One common misunderstanding is that if you can get an erection but it doesn’t last very long, you don’t have ED.
That’s not true. If your penis doesn’t have the ability to hold the blood that maintains an erection, that’s a sign that the veins are not working properly. You may have ED, and there are a variety of possible causes.
If you’re wondering about whether you have ED, or if you think that you can’t do anything to improve the health of your erections, be sure you don’t get discouraged by these common ED myths.
1. I'm too young to have ED
You might think that you won’t have to worry about ED until you’re in your 60s or 70s. But the most common age group for new Viagra prescriptions is in the late 40s and early 50s. And one 2013 study published in the Journal of Sexual Medicine found that about 25% of men who sought care for ED for the first time were under age 40.
ED is a progressive condition. It gets worse over time. And while age can affect the health of erections, it’s rarely the only cause of ED. You’re never too young to think about the health of your erections.
2. Viagra can cause ED
There's no reason to wait to start Viagra. Most studies have shown that tolerance or resistance is rare. Some patients may have satisfactory results with Viagra for many years.
But Viagra can only do so much. It is designed to increase blood flow to your penis when you are aroused. The health of your erections can be affected by many other, different factors, including your psychological, neurological, and cardiovascular health.
Changes in those other factors may affect your erections in ways that Viagra can’t address. If you’re taking Viagra and your ED gets worse over time, you should feel free to talk to your doctor about other treatment options.
3. Viagra is the only treatment option for ED
That’s not true. Oral medications — Cialis, Levitra, and Viagra — are the most well-known treatments for ED, but they aren’t the only option. If Viagra doesn’t work for you, you shouldn’t assume you've reached the end of the road.
There are other medical options, along with surgical treatments, that have helped many men overcome the challenges of ED. It’s likely that you haven’t heard about those other options because they aren’t advertised on television, and few people voluntarily talk about what they’ve done to improve their erections.
That’s why it’s so important to discuss your concerns and your goals with a men’s health specialist who has the expertise to be able to offer you the full range of treatment options, not just the most well-known options.
4. If I have ED, that means I have a health issue in my penis
ED happens for a variety of reasons, but it’s usually not something wrong with the penis itself. Instead, it could be caused by psychological, neurological, or cardiovascular conditions. Or it could be related to lifestyle — smoking, diet, and even the amount of sleep you get could be a factor.
Very often, ED can serve as an indicator of your overall health. For example, the vessels that supply blood to the penis are much smaller than the blood vessels that go to the heart. If you’re not getting enough blood flow to support a healthy erection, that could be an early warning sign of a cardiovascular issue. You shouldn’t take that lightly, especially if you have a family history of cardiovascular disease.

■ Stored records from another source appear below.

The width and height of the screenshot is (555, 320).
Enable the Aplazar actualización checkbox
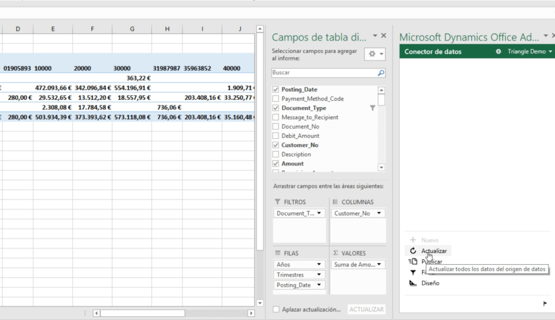276,310
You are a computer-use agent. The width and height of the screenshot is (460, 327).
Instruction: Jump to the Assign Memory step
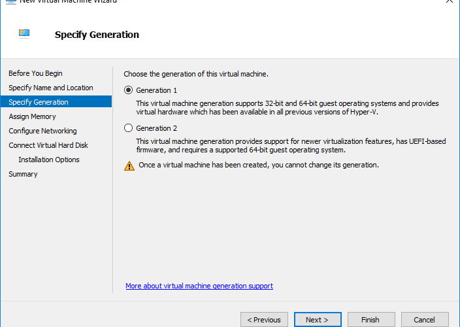[x=32, y=116]
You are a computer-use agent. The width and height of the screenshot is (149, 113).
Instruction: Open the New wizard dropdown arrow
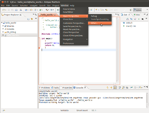(x=6, y=10)
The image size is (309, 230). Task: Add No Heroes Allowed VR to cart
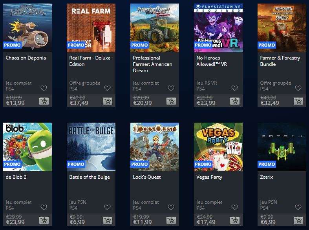coord(235,101)
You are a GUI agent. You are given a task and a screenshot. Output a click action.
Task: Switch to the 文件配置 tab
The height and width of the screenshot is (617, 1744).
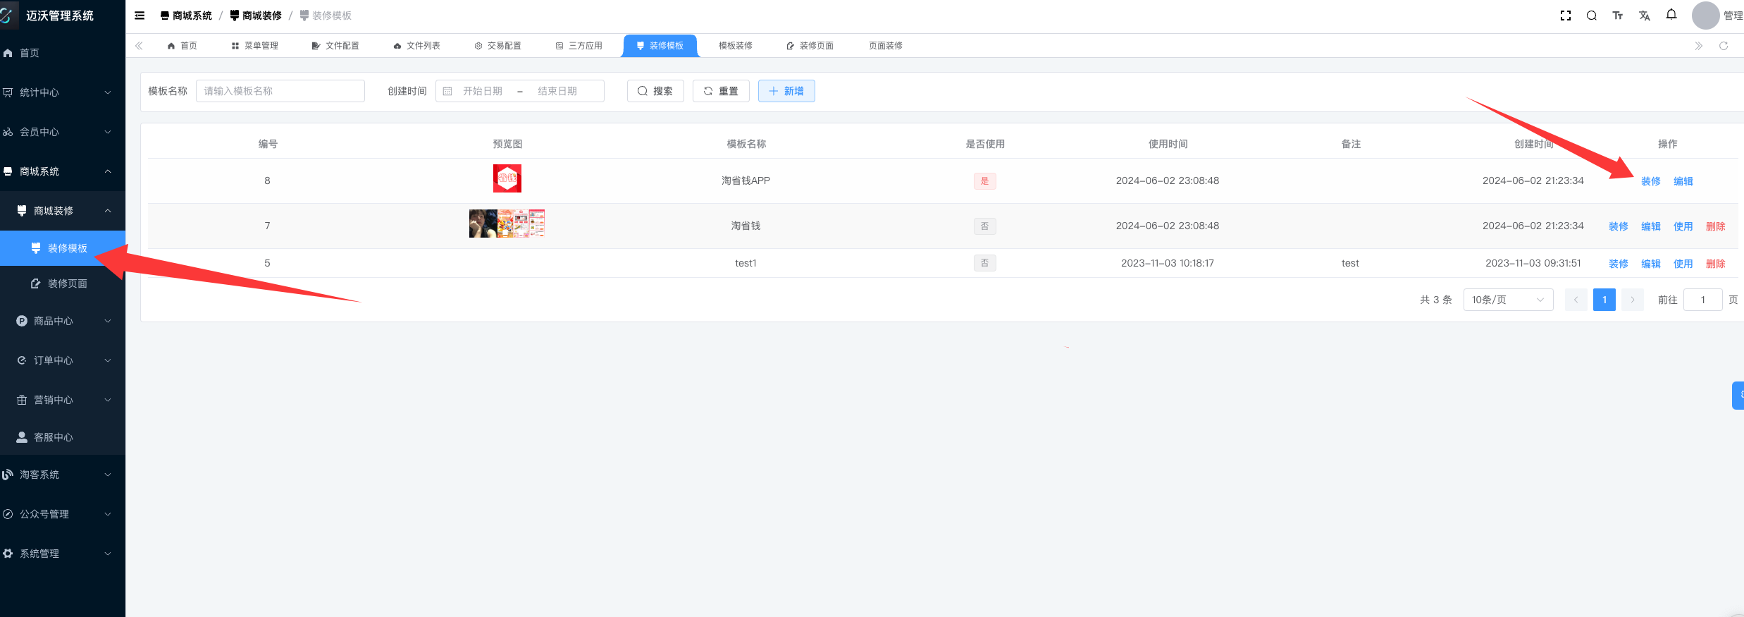335,46
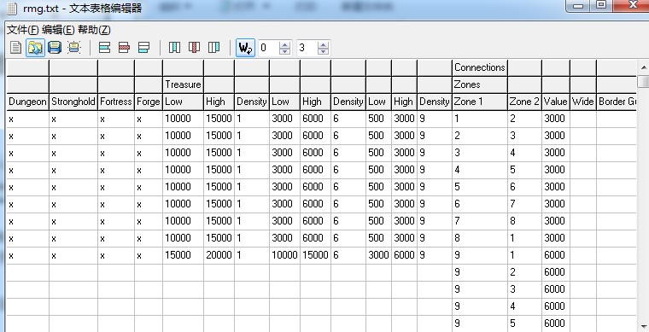The width and height of the screenshot is (649, 332).
Task: Select the Connections header cell
Action: (x=479, y=67)
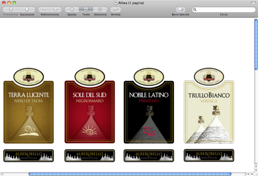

In addition to helping you manage your ED, a men’s health specialist is trained to notice what types of conditions might be causing your ED so that you can get all the care you need to stay healthy.
5. Testosterone boosters or supplements cure ED
Testosterone is not a cure-all for ED. Patients with low testosterone may continue to have erectile dysfunction even after their testosterone is replaced. Testosterone is important to your health for a number of reasons, but low testosterone is rarely the sole cause of ED. In fact, most people who are treated for ED have normal testosterone levels.
6. If I'm having trouble in the bedroom, I have ED
Not all erection problems mean you have ED. Other factors like fatigue and stress can affect your ability to have an erection. For younger people, especially, anxiety can make erections more difficult at times.
Most men will lose their erection after premature ejaculation, but that is not necessarily related to ED.
And it’s not uncommon for people to have other difficulties with an erection from time to time. You could have a really good erection one day and then have a little trouble the next day. Some variation is normal.
7. If I have ED, it means I'm not attracted to my partner
This is an unfortunate reaction to ED that is not uncommon. It can cause a lot of sadness or frustration in a relationship. ED is a medical problem that requires the attention of a medical professional.
It can be therapeutic for couples affected by ED to attend the first visit to a men’s health specialist together. The physician can conduct an exam that includes an ultrasound to check blood flow to the penis, as well as an injection to try to induce an erection during the exam.
When both partners can witness, in person, the steps a trained physician takes to check for erection health, it can help them understand the many possible causes of ED that have nothing to do with attraction.
Relationship problems can certainly be a cause of stress and anxiety, which can negatively impact erections. But it’s very important, for your health and your relationship, to be examined by a doctor who is trained to identify the possible medical causes.